#### ENTRIES SUPPLIED:
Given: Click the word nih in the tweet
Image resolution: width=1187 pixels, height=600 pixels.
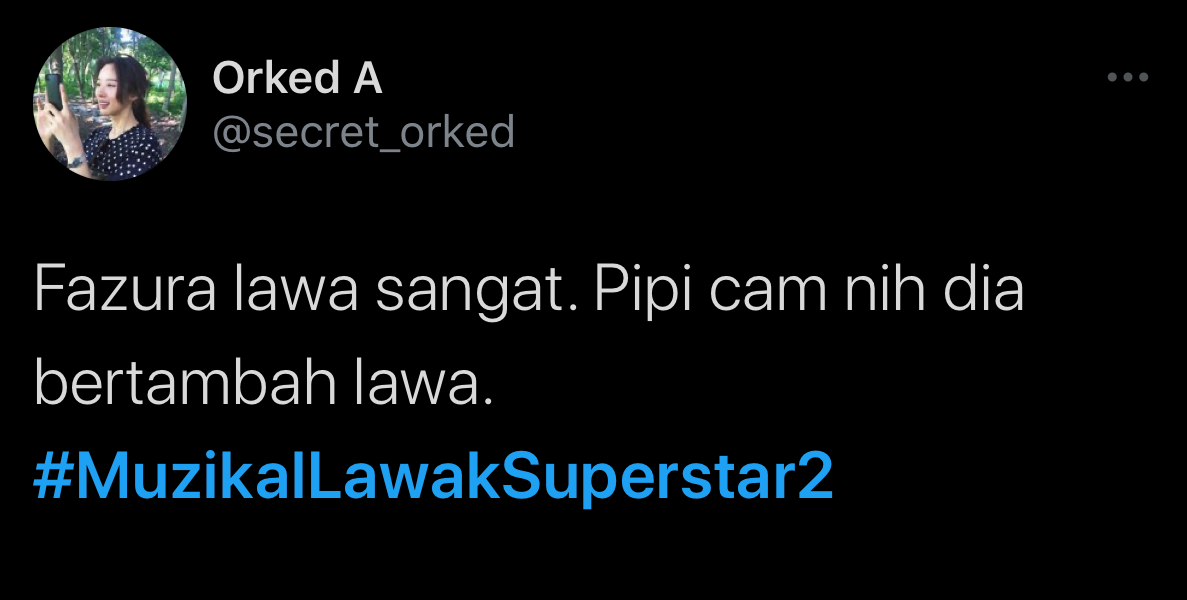Looking at the screenshot, I should [885, 291].
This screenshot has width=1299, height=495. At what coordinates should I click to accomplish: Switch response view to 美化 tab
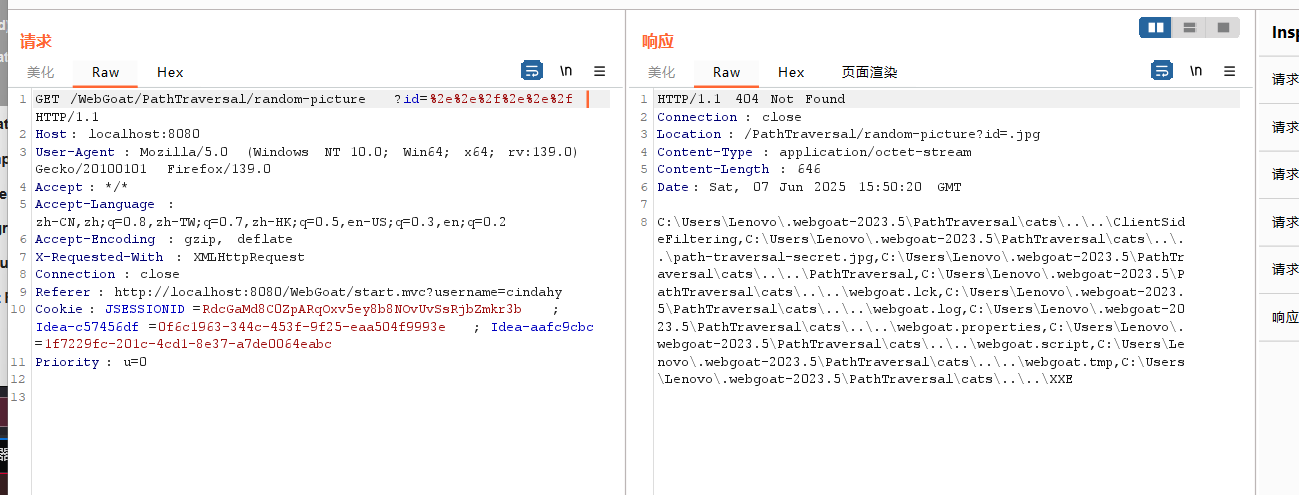click(662, 72)
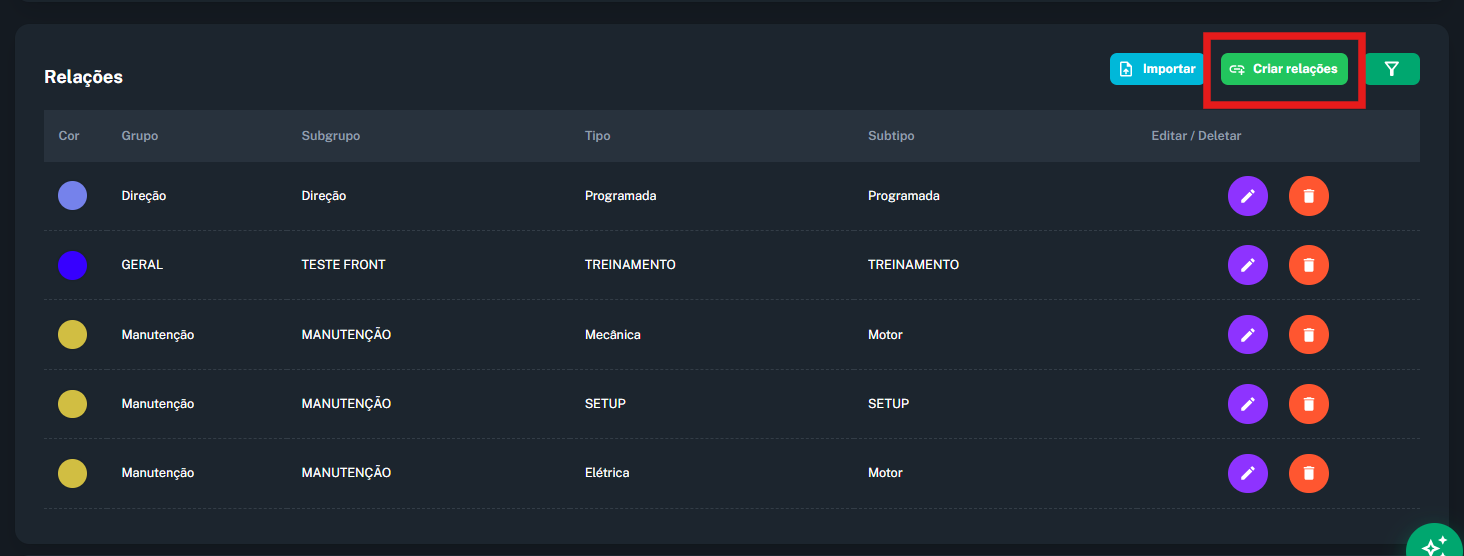
Task: Click the Subgrupo column header
Action: (x=330, y=136)
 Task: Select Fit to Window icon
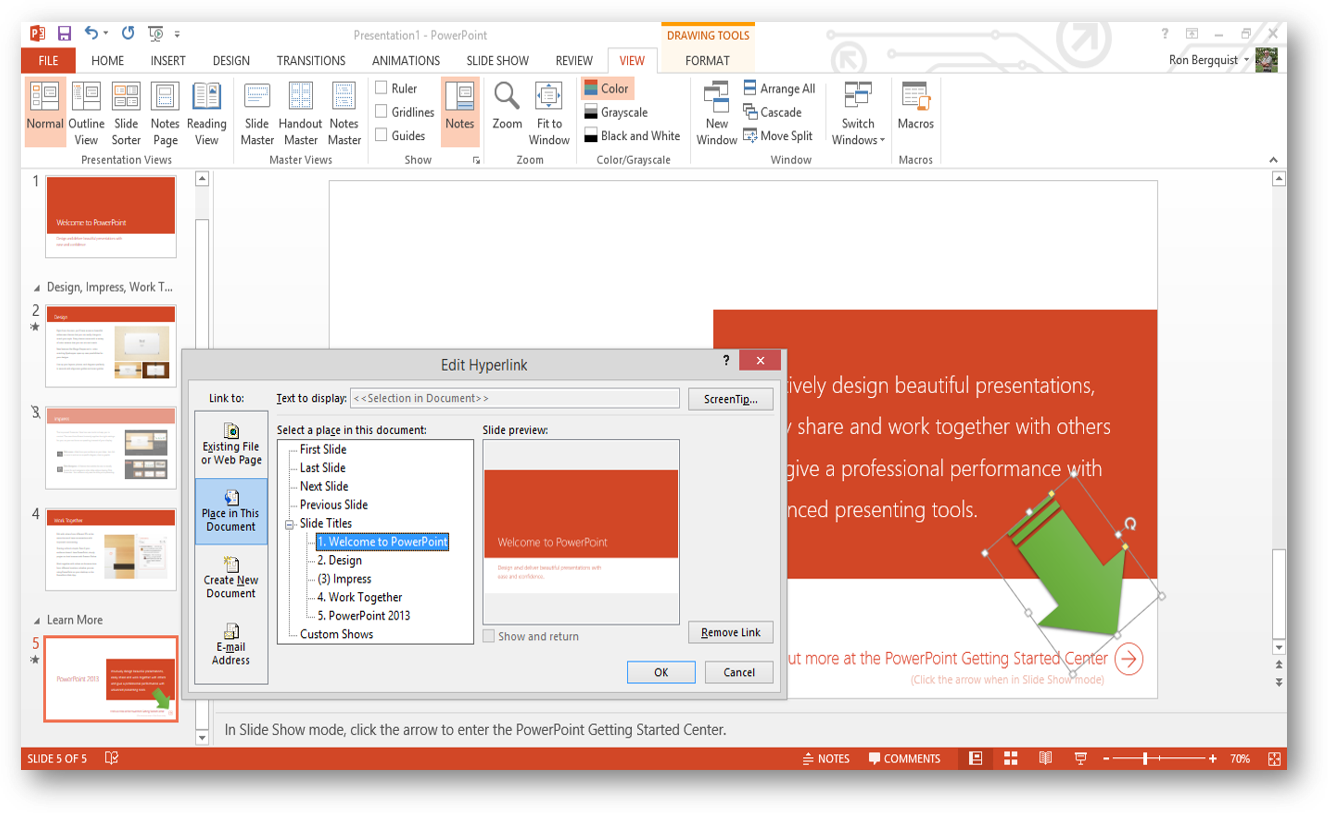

#### REQUIRED ACTION:
Leave the pictures out, and reproduce only the lines from the line holding "This screenshot has" through the last line of the material, both included.

#### EXERCISE OUTPUT:
This screenshot has width=1299, height=495. At what coordinates should I click to accomplish: Switch response view to 美化 tab
click(662, 72)
Task: Click the Subgrupo column header
Action: (x=330, y=136)
 Task: Select Fit to Window icon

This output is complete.